Skip to content

Safer London Blog

Safer London were a winner of the London Homelessness Awards 2018 for their Pan London Housing Reciprocal (PLHR), an innovative partnership scheme that allows people fleeing domestic abuse and other violence to move to a safe area without losing their tenancy rights.  We asked Clementine Traynard, Senior Domestic Abuse, Housing and Policy Officer at Safer London to tell us more about the work they do.  She focuses on the support the project offers to young people leaving care. 

As part of the Pan-London Housing Reciprocal Team at Safer London, I’m delighted that the project won one of the London Homelessness Awards this year. This recognition helps us to raise awareness about the scheme and encourages housing providers to work with each other to support their tenants at risk of abuse.

With the award we’re hoping to consolidate the pathway and make it more accessible to a wide range of people. For example we are currently working on improving access to this pathway for young people leaving care.

At a workshop we recently ran, our reciprocal Housing partners told us how difficult it is to house young people who are leaving local authority care. This is especially challenging when care leavers need social housing but are not safe to stay in the borough.

Many children enter the care system because they have been abused or neglected. These experiences can leave children with complex emotional and mental health needs. This in turn can increase their vulnerability to further abuse, for example those in care are often vulnerable to exploitation.

Our colleagues at Safer London work with young people exploited by gangs. They have seen that young people leaving care are regularly targeted by gangs for grooming.

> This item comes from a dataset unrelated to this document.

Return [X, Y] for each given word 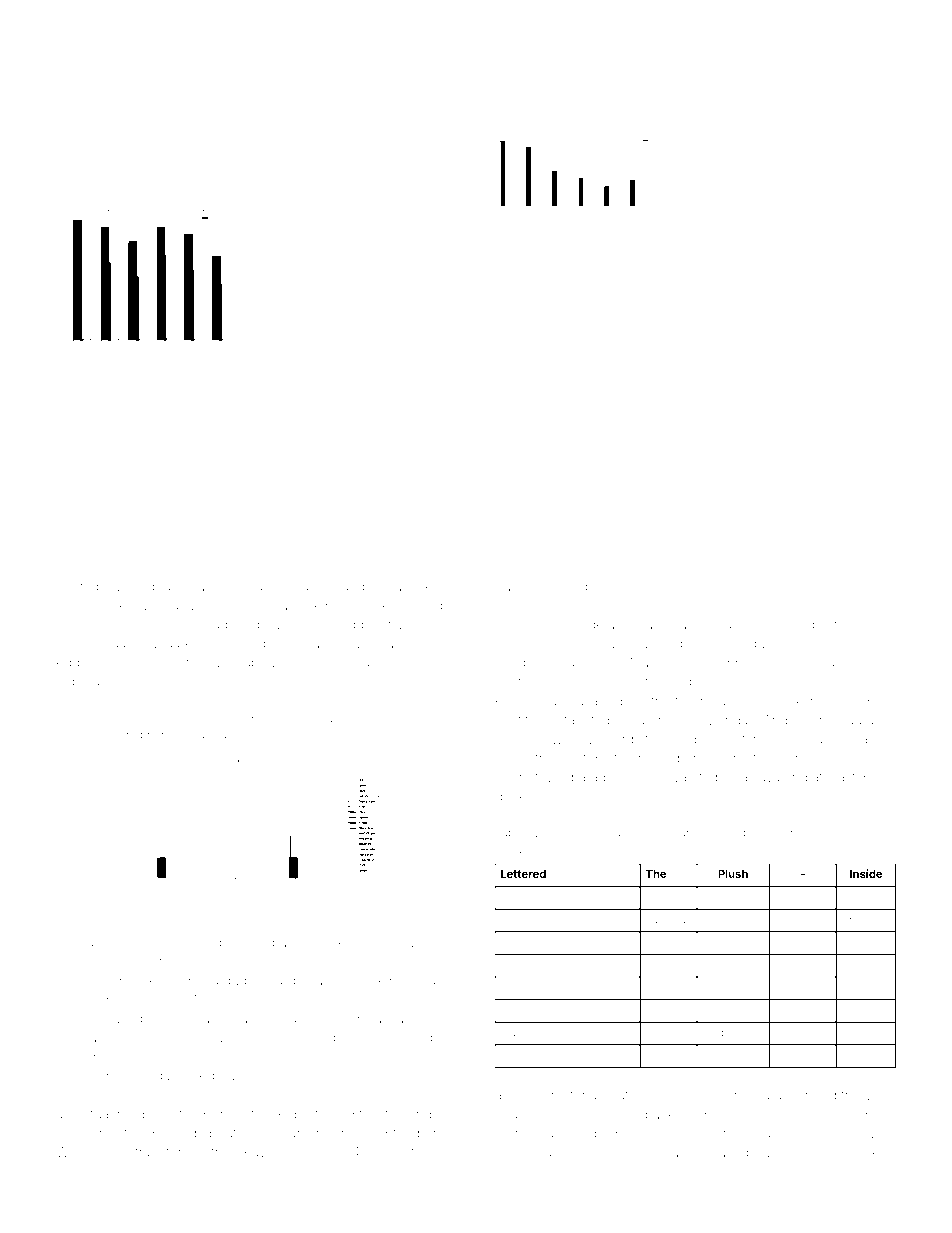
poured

This can often involve the young person being forced to hold or sell drugs or weapons, their flat being taken over by gangs or ‘cuckooed’, and sexual exploitation.

Care leavers are also particularly vulnerable to homelessness. One third of care leavers become homeless in the first two years after they leave care and 25% of homeless people have been in care at some point in their lives.

The Pan-London Housing Reciprocal is an opportunity for local authorities to support the vulnerable young people to whom they owe a duty of care. Local authority partners told us:

Care leavers [reciprocal] would be beneficial. As a local authority we often receive referrals from other boroughs but this is captured manually

We accept reciprocals but these are often direct swaps within our existing quota. It would be good to have this process managed through Safer London with maybe a percentage of the quota put towards the scheme, keeping it transparent.

The Pan-London Housing Reciprocal can support care leavers to access long term accommodation in a safe place. Through using this pathway the housing sector can work together to prevent care leavers from experiencing further harm and abuse, and avoid homelessness.